Respondent’s failure to answer the Complaint raises a presumption that Respondent has no rights or legitimate interests in the <premarincream.com> domain name. See BIC Deutschland GmbH & Co. KG v. Paul Tweed, WIPO Case No. D2000-0418 (June 20, 2000) (“By not submitting a response Respondent has failed to invoke any circumstance which could demonstrate, pursuant to paragraph 4(c) of the Policy, any rights or legitimate interests in the domain names.”); see also American Express Company v Fang Suhendro aka American Express Indonesia, , FA 129120 (National Arbitration Forum, December 30, 2002) (“[B]ased on Respondent’s failure to respond, it is presumed that Respondent lacks all rights and legitimate interests in the disputed domain name.”)

There is no evidence in the record to suggest that Respondent is commonly known by the <premarincream.com> domain name. Thus, Respondent has not established rights or legitimate interests in the disputed domain name pursuant to Policy, paragraph 4(c)(ii). See America Online, Inc. v. World Photo Video & Imaging Corp., FA 109031 (National Arbitration Forum, May 13, 2002) (finding that the respondent was not commonly known by <aolcamera.com> or <aolcameras.com> because the respondent was doing business as “Sunset Camera” and “World Photo Video & Imaging Corp.”); see also America West Airlines, Inc. v. Ilyoup Paik aka David Sanders, FA 206396 (National Arbitration Forum, December 22, 2003) (“Respondent has registered the domain name under the name ‘Ilyoup Paik a/k/a David Sanders.’ Given the WHOIS domain name registration information, Respondent is not commonly known by the [<awvacations.com>] domain name.”)

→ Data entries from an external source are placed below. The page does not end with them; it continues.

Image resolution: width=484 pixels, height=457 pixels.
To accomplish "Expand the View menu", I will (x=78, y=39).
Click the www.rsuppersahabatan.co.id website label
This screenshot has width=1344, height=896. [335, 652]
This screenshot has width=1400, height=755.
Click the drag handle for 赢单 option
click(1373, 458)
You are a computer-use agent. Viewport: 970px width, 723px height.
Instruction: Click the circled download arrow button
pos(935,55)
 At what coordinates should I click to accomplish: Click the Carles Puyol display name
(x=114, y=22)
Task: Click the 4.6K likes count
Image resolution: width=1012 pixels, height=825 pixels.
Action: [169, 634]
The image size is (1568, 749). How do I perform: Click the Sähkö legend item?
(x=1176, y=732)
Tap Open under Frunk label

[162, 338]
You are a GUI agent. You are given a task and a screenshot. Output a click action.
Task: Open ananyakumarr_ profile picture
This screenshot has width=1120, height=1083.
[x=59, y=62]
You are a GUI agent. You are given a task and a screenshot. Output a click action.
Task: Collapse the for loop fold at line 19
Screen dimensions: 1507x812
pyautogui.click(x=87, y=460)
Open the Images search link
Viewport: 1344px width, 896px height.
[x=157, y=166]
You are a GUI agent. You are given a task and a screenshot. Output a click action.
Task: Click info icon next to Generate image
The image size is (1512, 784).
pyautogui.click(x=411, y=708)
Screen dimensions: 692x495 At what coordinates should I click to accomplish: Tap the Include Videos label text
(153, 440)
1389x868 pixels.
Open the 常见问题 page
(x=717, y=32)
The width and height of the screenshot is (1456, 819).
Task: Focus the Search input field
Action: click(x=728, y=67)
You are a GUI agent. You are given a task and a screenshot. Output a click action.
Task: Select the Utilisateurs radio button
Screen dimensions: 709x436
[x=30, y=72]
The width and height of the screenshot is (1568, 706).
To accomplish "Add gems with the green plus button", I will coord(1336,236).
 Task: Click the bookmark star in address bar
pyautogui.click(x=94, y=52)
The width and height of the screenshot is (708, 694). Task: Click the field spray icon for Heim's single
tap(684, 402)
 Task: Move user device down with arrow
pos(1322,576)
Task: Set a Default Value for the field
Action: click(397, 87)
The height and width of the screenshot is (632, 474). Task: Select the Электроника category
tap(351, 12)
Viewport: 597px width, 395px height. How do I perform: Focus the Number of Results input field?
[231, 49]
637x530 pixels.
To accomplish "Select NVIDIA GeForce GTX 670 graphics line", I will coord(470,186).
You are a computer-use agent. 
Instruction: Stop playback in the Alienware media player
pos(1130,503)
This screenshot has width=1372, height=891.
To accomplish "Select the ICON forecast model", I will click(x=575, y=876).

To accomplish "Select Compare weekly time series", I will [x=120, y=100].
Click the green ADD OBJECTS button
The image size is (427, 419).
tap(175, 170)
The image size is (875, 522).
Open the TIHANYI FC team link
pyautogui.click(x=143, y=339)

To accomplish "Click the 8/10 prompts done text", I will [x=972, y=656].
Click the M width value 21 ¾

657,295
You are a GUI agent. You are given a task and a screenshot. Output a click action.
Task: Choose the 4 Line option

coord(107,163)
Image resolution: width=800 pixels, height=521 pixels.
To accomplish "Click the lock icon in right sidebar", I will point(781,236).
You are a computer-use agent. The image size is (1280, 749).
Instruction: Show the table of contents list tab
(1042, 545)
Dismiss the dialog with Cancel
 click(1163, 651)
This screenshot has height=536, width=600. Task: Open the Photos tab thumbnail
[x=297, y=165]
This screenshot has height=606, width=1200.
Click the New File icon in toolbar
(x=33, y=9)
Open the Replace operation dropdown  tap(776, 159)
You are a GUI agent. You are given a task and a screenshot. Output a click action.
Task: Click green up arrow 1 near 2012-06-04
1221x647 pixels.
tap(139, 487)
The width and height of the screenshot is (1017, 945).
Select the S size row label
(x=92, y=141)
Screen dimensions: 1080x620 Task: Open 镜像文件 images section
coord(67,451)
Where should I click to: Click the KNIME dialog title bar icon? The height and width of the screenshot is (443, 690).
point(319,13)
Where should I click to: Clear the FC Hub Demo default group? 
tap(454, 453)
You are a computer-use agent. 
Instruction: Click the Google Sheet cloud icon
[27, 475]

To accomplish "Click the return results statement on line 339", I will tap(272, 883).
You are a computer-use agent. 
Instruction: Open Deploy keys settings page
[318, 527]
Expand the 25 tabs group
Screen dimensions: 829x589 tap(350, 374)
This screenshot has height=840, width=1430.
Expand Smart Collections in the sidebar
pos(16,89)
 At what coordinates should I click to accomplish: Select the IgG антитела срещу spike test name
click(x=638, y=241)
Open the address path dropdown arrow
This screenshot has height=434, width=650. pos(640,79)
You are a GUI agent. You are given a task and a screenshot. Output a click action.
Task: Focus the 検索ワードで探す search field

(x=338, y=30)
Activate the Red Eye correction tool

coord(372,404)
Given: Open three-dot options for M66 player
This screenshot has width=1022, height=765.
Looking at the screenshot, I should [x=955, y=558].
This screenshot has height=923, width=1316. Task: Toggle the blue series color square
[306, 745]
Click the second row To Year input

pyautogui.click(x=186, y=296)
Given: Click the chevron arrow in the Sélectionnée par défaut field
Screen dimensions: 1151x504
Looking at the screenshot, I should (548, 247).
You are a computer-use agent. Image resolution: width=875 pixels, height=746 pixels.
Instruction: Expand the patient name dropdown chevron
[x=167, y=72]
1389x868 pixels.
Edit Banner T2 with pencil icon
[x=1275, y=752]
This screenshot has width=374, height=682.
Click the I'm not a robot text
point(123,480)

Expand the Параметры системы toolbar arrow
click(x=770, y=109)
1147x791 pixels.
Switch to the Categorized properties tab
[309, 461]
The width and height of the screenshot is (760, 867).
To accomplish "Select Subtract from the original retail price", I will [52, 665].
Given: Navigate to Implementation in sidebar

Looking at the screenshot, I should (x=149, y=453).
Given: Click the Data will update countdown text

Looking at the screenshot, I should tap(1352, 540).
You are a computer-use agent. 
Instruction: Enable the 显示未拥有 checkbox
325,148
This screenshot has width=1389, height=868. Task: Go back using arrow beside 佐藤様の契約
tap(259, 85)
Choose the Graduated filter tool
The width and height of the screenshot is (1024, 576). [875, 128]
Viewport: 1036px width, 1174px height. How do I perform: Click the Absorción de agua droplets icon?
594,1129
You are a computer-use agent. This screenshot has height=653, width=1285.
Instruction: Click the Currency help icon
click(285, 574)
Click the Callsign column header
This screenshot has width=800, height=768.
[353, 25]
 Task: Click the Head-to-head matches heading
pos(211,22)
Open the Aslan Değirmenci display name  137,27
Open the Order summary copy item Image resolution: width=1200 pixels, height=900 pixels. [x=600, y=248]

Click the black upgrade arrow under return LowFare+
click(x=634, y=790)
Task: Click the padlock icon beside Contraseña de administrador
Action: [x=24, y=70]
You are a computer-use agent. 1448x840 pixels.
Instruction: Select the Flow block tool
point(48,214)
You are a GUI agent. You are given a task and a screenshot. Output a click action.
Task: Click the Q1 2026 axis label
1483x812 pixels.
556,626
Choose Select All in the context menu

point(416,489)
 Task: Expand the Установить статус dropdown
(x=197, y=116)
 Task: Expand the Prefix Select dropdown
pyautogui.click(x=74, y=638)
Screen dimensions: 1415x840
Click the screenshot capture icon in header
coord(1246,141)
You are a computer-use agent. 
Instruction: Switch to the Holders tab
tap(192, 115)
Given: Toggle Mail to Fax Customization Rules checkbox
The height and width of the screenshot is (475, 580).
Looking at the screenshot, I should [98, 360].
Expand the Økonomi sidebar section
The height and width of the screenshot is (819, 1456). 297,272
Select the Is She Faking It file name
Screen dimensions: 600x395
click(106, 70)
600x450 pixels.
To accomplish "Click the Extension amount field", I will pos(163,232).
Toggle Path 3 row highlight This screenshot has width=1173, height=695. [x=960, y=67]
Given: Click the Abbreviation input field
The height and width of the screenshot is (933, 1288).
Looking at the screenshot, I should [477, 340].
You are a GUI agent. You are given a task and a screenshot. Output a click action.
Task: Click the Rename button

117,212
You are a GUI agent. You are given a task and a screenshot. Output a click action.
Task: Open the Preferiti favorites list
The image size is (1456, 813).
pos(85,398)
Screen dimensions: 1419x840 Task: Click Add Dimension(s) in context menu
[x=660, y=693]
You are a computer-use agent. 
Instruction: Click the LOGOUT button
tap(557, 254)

Moreover, Respondent is using the <premarincream.com> domain name, which is confusingly similar to Complainant’s PREMARIN mark, to divert Internet users to a website which illegally fills prescriptions for Complainant’s PREMARIN products, originating outside Canada, through pharmacies in Canada. Use of the disputed domain name for commercial gain by misdirecting Internet users to unrelated third-party websites does not constitute a bona fide offering of goods or services pursuant to Policy, paragraph 4(c)(i), or a legitimate noncommercial or fair use of the domain name pursuant to Policy, paragraph 4(c)(iii). See Golden Bear International, Inc. v. Kangdeock-ho, FA 190644 (National Arbitration Forum, October 17, 2003) (“Respondent’s use of a domain name confusingly similar to Complainant’s mark to divert Internet users to websites unrelated to Complainant’s business does not represent a bona fide offering of goods or services under Policy, paragraph 4(c)(i) or a legitimate noncommercial or fair use under Policy, paragraph 4(c)(iii).”).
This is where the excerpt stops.